CHALLENGES
1 > Quote word for word the part of the copolymer composition text below that opens with the words "The percentage of carbamate-functionalized" and closes with "14 to about 20 weight percent.".
2 > Please continue the copolymer composition text below, picking up right after its final sentence.

EXCERPTED TEXT

——————

Addition polymer-rubber copolymer compositions typically range from about 20 to about 90 weight percent, preferably from about 40 to about 80 weight percent, electrophilic elastomer, and typically from about 80 to about 10 weight percent, preferably from about 60 to about 20 weight percent, carbamate-functionalized addition polymer. Optionally, an unfunctionalized addition polymer, such as SAN, may be added to the addition polymer and elastomer. The concentration of unfunctionalized addition polymer typically comprises from about 0 to about 50 weight percent, preferably from about 0 to about 25 weight percent, based on the weight of the carbamate-functionalized addition polymer. More preferably, no unfunctionalized addition polymer is employed.

The percentage of carbamate-functionalized addition polymer which reacts with the electrophilic elastomer ranges from about 2 to about 20 weight percent, preferably from about 16 to about 20 weight percent. In the aforementioned EPDM-SAN-C composition derived from functionalized EPDM and carbamate-functionalized SAN, the preferred composition ranges from about 40 to about 80 weight percent EPDM and from about 60 to about 20 weight percent SAN-C, and the percentage of SAN-C which reacts with the EPDM copolymer ranges from about 14 to about 20 weight percent.

——————

MATERIAL

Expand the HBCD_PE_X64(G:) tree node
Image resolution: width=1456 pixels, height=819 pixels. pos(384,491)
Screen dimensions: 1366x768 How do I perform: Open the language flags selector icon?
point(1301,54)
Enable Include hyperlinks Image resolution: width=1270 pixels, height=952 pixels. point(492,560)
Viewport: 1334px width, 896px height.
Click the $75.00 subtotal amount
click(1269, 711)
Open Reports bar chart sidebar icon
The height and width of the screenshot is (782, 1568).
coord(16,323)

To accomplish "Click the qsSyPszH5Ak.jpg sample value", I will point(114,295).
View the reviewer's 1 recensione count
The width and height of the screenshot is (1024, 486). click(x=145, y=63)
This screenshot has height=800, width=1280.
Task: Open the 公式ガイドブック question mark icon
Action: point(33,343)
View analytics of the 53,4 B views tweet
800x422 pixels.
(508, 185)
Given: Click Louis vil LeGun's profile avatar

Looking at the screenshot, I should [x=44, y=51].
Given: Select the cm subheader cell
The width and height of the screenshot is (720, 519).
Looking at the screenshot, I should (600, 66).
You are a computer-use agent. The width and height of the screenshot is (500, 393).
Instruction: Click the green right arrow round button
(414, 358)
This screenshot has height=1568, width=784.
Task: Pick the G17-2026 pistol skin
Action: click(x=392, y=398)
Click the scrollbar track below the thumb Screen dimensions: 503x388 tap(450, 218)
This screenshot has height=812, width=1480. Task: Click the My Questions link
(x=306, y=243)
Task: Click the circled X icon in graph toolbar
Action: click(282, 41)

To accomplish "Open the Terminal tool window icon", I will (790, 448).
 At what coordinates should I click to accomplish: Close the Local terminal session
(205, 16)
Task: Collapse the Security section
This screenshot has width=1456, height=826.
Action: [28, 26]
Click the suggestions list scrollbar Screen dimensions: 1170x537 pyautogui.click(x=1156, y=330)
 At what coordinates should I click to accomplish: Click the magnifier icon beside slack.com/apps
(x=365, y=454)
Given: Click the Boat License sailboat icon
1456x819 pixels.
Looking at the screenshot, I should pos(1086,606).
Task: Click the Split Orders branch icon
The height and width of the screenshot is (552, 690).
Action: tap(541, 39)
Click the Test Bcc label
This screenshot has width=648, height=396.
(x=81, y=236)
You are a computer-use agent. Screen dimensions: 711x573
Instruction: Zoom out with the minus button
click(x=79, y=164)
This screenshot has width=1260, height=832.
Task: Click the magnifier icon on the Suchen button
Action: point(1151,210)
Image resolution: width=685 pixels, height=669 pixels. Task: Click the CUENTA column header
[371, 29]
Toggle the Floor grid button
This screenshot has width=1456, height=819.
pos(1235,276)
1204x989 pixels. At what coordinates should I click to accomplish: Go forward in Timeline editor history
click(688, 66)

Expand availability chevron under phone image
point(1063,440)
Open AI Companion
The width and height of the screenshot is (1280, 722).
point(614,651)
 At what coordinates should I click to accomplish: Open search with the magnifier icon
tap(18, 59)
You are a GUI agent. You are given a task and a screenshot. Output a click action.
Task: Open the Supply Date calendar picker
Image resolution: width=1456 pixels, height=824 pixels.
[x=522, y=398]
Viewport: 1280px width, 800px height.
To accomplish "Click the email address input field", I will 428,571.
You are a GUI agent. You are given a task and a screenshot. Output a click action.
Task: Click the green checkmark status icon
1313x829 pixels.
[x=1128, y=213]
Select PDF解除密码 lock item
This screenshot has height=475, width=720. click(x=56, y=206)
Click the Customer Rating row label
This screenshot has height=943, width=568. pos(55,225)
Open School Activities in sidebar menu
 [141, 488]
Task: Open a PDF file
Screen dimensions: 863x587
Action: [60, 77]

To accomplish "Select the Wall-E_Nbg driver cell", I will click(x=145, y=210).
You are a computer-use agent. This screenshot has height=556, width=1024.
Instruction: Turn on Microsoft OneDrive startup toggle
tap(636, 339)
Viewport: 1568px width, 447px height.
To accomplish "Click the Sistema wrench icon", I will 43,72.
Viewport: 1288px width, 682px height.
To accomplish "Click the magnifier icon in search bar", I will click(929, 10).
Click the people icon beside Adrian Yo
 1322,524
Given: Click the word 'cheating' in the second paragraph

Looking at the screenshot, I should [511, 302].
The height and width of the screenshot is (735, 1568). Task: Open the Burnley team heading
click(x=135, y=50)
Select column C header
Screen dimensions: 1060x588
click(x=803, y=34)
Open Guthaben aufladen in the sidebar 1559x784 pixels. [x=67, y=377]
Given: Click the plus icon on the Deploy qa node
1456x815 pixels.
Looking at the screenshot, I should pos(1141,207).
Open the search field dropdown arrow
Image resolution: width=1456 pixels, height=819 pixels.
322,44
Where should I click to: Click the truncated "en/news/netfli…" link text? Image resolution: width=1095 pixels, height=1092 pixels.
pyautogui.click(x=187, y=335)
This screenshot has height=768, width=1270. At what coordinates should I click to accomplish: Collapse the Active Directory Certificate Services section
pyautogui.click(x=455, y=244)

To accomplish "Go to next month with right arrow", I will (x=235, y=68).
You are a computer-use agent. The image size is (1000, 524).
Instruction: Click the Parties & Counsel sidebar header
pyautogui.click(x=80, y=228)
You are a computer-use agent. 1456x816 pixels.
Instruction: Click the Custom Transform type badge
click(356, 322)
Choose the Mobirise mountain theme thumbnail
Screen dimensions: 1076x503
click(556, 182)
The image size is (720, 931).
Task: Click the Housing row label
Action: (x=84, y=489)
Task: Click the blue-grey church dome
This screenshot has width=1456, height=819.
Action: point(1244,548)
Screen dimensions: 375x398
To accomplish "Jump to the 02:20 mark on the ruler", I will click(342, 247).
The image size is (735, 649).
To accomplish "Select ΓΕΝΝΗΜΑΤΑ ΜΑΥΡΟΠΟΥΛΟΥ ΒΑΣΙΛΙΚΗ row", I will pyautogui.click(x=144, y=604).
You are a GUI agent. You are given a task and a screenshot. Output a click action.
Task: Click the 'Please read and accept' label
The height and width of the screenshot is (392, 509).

——————

RESULTS FOR THE EXERCISE
1 >
The percentage of carbamate-functionalized addition polymer which reacts with the electrophilic elastomer ranges from about 2 to about 20 weight percent, preferably from about 16 to about 20 weight percent. In the aforementioned EPDM-SAN-C composition derived from functionalized EPDM and carbamate-functionalized SAN, the preferred composition ranges from about 40 to about 80 weight percent EPDM and from about 60 to about 20 weight percent SAN-C, and the percentage of SAN-C which reacts with the EPDM copolymer ranges from about 14 to about 20 weight percent.

2 >
The addition polymer-rubber copolymer compositions of this invention are useful as compatibilizers and impact modifiers for thermoplastic copolymers, such as SAN. As is well known in the art, melt processing is typically employed to blend polymers. For example, the addition polymer-rubber copolymer of this invention may be dry mixed with a thermoplastic polymer, and the resulting mixture may be extruded at a temperature in the range from about 170.degree. C. to about 290.degree. C. to form the plastic blend. Typically, the concentration of addition polymer-rubber copolymer in the blend ranges from about 10 to about 70 weight percent, preferably from about 30 to about 50 weight percent.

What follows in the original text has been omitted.